Trump: Do you want to live in a city where you can’t build roads or highways or have access to hospitals? Condemnation is a necessary evil.

Stossel: But we’re not talking about a hospital. This is a building a rich guy finds ugly.

Trump: You’re talking about at the tip of this city, lies a little group of terrible, terrible tenements -- just terrible stuff, tenement housing.

Stossel: So what?

Trump: So what?...Atlantic City does a lot less business, and senior citizens get a lot less money and a lot less taxes and a lot less this and that.

Sadly, claims that people will be deprived of "this and that" can now be used by politicians to condemn your house. It didn’t seem right to Vera Coking. "This is America," she said. "My husband fought in the war and worked to make sure I would have a roof over my head, and they want to take it from me?"

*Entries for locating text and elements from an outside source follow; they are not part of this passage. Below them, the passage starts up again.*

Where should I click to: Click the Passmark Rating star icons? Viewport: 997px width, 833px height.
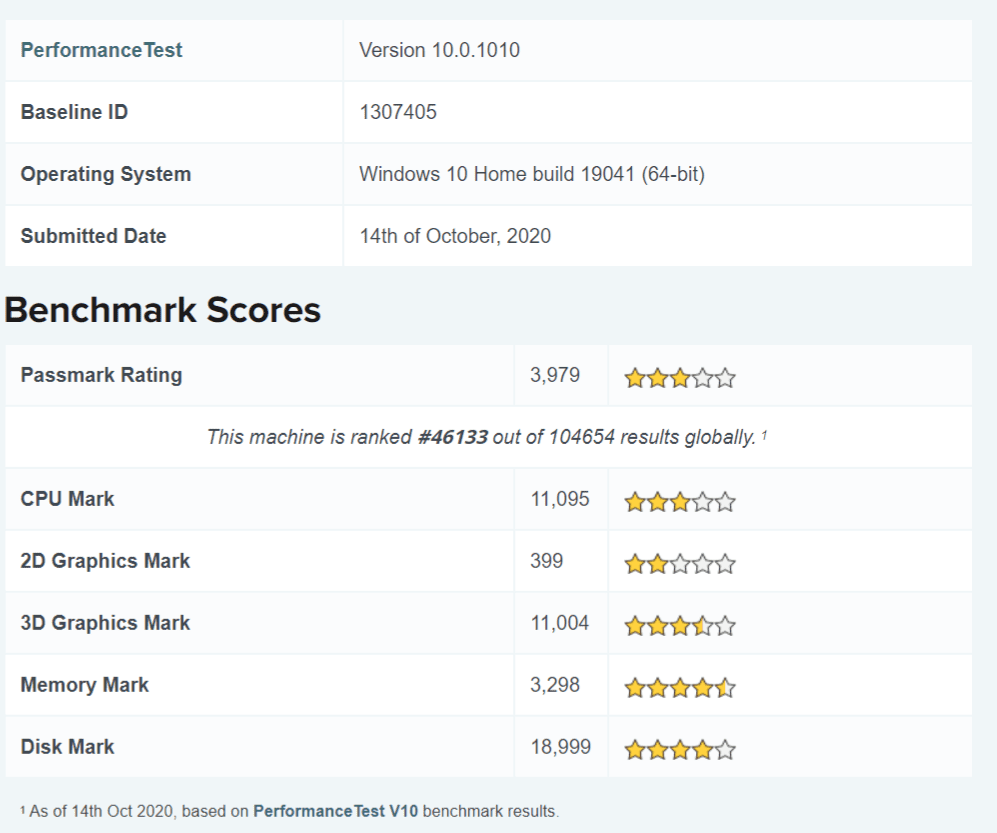pyautogui.click(x=680, y=378)
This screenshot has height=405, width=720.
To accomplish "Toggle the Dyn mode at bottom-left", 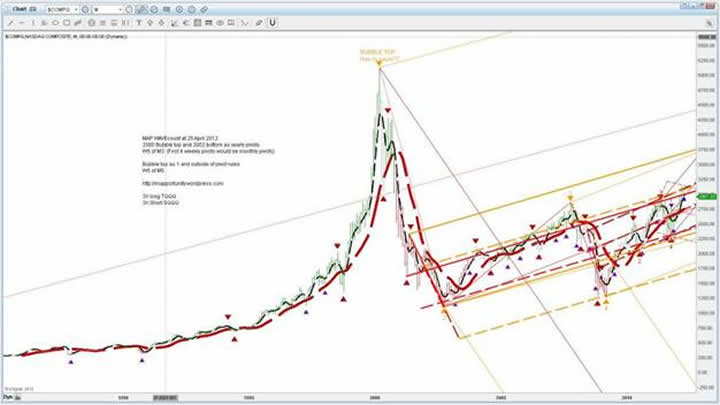I will coord(9,398).
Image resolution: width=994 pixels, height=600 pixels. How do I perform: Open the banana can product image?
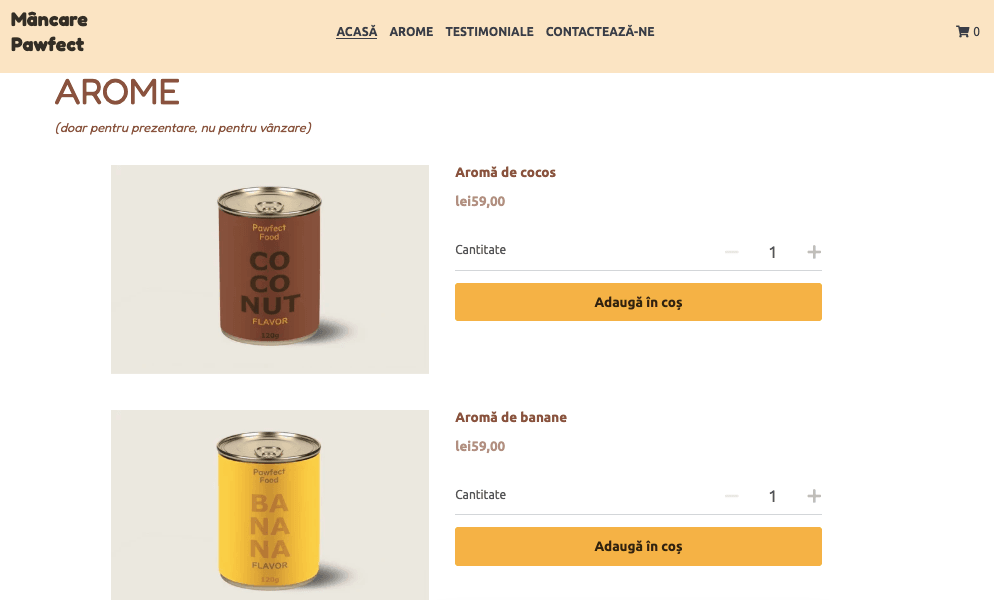click(270, 505)
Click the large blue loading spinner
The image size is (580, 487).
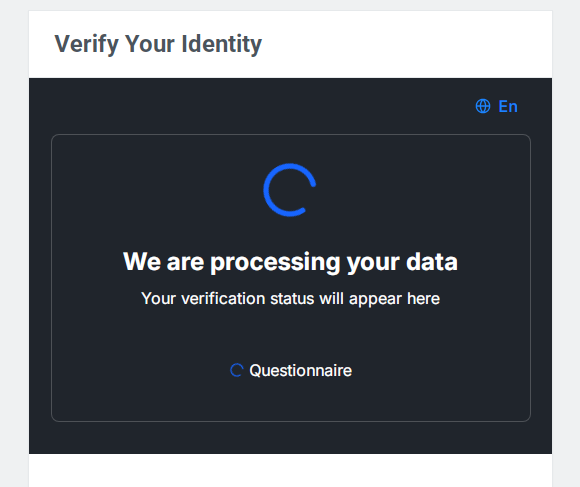[x=290, y=190]
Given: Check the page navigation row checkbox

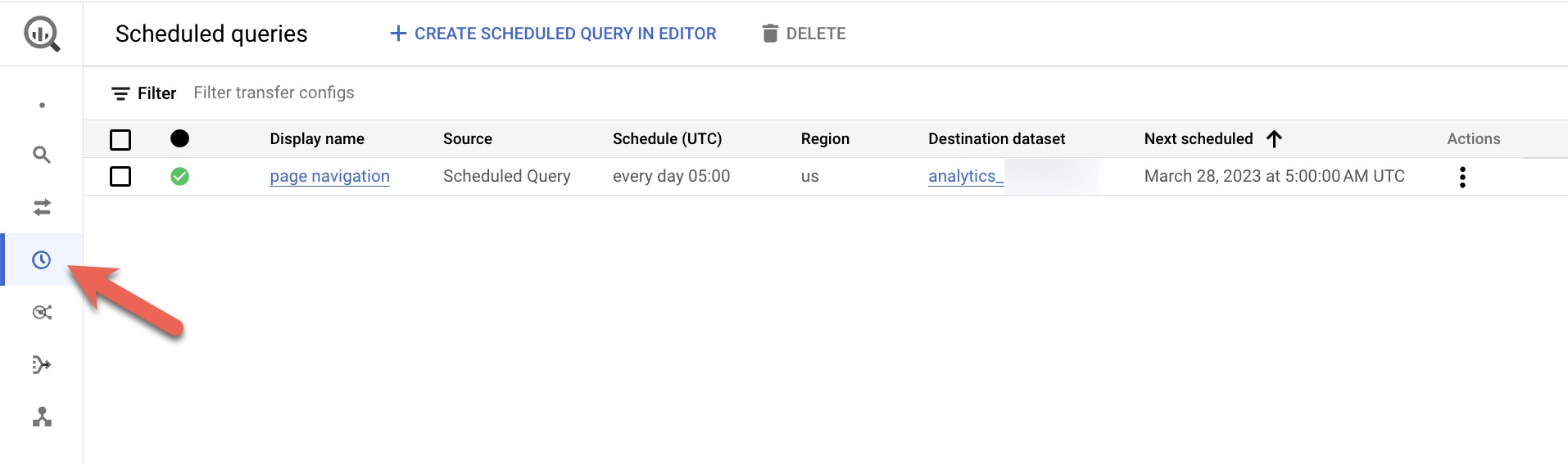Looking at the screenshot, I should (120, 176).
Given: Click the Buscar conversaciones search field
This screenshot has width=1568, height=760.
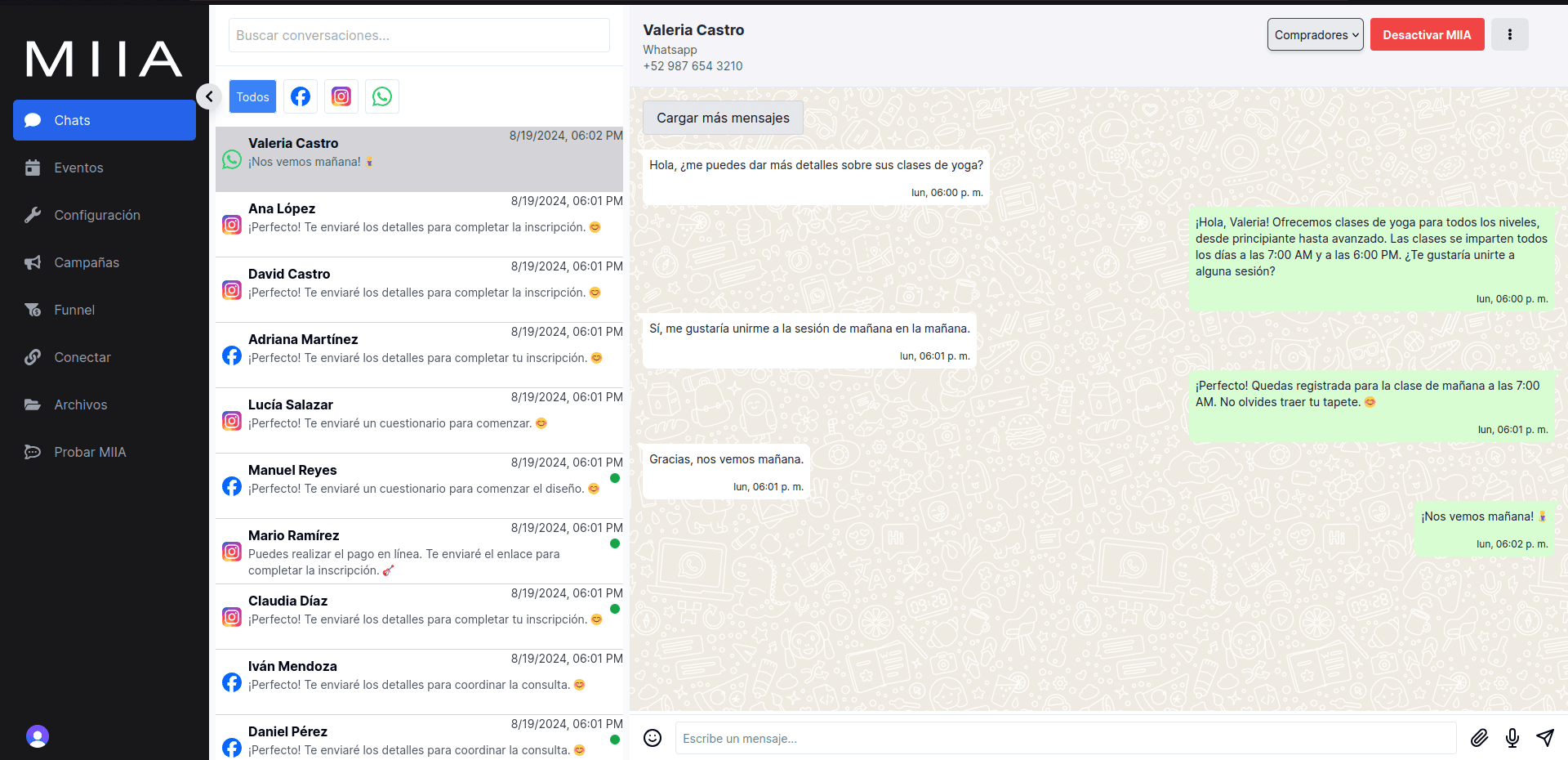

Usually the Donald Trumps of the world and their partners in government get what they want. But Vera Coking was lucky enough to get media attention -- and to have a public-interest law firm, the Institute for Justice, take her case to court. In 1998 a judge finally ruled against Trump and the government, finding that taking the property would benefit Trump, not the public. Vera Coking got to keep her home. She still lives there, surrounded by Trump’s hotel.

Such victories against the awful advantages that government loves to grant to the wealthy and well-connected are possible. But to see more of them will require a great deal of diligence on the part of citizens -- and the news media. If we want to live up to the old saw that the press should "comfort the afflicted and afflict the comfortable," the TV cameras need to spend more time focused on the ugly realities of welfare for the rich.